Le but : écouter, observer, empêcher les traumatismes de s’ancrer à long terme. « Certains enfants restent très silencieux, ils semblent ne pas encore avoir compris ce qu’il s’était passé, poursuit Achita Thieng. Un autre enfant croit, à chaque fois qu’il voit passer un hélicoptère, que ses parents sont dedans et vont revenir, alors qu’il les a vus mourir sous ses yeux. »

Plusieurs associations, ONG et le ministère de la Santé ont déployé des psychiatres, psychologues, conseillers. Reste à bien répartir cette aide, surtout dans les zones sinistrées isolées. Et après l’urgence, il faudra prendre en charge d’éventuels troubles durables : dépression, anxiété, stress post-traumatique…, explique Achita Thieng. « Dans un, deux, trois mois, il faudra pouvoir proposer un suivi régulier », plaide-t-elle.

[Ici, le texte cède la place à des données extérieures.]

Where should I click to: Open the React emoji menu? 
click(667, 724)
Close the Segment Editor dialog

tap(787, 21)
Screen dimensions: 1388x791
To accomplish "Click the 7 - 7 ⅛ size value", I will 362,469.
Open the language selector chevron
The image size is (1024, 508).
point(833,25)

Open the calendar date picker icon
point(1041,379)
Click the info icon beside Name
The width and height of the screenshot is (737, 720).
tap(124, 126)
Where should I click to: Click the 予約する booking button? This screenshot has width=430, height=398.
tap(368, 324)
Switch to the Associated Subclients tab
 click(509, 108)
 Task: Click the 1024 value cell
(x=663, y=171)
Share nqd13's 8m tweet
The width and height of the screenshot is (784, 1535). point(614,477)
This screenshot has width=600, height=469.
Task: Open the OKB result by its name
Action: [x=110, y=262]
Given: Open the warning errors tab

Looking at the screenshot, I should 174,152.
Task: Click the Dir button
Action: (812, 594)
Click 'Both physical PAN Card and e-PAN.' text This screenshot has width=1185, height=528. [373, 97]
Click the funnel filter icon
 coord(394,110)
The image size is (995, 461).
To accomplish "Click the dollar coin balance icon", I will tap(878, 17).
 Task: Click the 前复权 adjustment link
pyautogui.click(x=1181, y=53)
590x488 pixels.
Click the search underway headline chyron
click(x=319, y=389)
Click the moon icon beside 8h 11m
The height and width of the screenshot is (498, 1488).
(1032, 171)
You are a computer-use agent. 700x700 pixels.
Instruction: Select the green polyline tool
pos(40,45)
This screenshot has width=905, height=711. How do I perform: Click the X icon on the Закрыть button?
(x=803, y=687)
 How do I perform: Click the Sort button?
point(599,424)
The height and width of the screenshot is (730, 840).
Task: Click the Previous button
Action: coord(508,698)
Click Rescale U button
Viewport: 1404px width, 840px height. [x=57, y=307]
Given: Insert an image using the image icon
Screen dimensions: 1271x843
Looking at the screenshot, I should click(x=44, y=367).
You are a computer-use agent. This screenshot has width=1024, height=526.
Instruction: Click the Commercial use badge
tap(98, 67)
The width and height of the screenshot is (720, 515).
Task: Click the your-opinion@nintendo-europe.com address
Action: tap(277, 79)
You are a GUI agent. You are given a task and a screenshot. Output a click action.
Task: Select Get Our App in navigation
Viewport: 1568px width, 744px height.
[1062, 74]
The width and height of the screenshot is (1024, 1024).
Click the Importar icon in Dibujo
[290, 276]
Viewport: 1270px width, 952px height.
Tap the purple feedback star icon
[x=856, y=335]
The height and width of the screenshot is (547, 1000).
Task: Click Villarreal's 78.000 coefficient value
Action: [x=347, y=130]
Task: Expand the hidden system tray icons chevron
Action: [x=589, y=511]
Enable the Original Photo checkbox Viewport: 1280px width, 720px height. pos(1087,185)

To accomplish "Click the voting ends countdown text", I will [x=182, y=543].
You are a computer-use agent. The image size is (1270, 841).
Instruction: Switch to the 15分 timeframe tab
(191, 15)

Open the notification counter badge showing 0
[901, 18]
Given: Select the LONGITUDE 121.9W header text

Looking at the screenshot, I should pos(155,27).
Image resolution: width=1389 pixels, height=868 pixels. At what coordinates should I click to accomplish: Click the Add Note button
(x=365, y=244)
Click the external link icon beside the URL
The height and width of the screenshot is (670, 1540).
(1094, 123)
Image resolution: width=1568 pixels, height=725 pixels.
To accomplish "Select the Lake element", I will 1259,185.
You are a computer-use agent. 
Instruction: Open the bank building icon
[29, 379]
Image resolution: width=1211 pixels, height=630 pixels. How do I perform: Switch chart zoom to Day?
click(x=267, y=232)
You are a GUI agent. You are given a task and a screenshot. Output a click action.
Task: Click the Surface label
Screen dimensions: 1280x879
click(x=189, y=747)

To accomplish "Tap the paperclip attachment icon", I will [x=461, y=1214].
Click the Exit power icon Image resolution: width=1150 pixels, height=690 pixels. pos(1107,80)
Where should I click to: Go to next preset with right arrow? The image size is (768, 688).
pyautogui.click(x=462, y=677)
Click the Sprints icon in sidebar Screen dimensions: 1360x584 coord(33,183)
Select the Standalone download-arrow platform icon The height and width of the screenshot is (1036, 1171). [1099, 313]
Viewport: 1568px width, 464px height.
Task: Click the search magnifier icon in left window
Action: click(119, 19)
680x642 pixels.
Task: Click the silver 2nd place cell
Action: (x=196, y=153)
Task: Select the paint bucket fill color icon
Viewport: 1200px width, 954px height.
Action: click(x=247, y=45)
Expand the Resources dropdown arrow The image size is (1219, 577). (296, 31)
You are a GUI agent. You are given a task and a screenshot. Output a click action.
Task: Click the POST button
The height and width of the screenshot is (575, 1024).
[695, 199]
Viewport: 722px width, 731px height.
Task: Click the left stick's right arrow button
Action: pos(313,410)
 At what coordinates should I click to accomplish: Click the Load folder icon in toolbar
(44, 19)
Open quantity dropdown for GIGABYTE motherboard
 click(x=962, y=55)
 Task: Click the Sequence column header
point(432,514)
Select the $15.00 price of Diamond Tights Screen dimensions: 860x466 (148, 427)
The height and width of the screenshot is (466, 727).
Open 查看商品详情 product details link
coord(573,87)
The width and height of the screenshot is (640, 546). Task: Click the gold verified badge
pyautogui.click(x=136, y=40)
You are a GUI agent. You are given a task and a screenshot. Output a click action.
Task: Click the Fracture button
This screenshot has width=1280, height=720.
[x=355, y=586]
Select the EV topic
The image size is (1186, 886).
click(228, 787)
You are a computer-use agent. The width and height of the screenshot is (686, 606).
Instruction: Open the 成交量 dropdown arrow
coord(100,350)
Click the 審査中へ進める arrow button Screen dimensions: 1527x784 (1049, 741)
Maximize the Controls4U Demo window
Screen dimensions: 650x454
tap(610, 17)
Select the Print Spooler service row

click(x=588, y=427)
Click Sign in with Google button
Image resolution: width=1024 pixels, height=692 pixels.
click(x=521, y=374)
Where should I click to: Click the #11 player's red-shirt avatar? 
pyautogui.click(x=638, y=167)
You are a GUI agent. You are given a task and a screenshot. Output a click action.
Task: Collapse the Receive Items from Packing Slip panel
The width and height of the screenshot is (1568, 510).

D’après l’Unicef, plus de 17 000 enfants ont un besoin urgent d’aide et de soutien psychologique après ces inondations dévastatrices survenues au Népal le 26 août, l'une des plus grandes catastrophes des dernières décennies dans le pays. Toujours d'après l'Unicef, 541 mineurs sont seuls et n'ont pas pu être réunis avec leurs proches. Plusieurs ONG comme Save The Children alertent : après un tel désastre et l'appauvrissement soudain de nombreuses familles, les risques de travail infantile, de mariages précoces et de traite d'enfants risquent d'augmenter.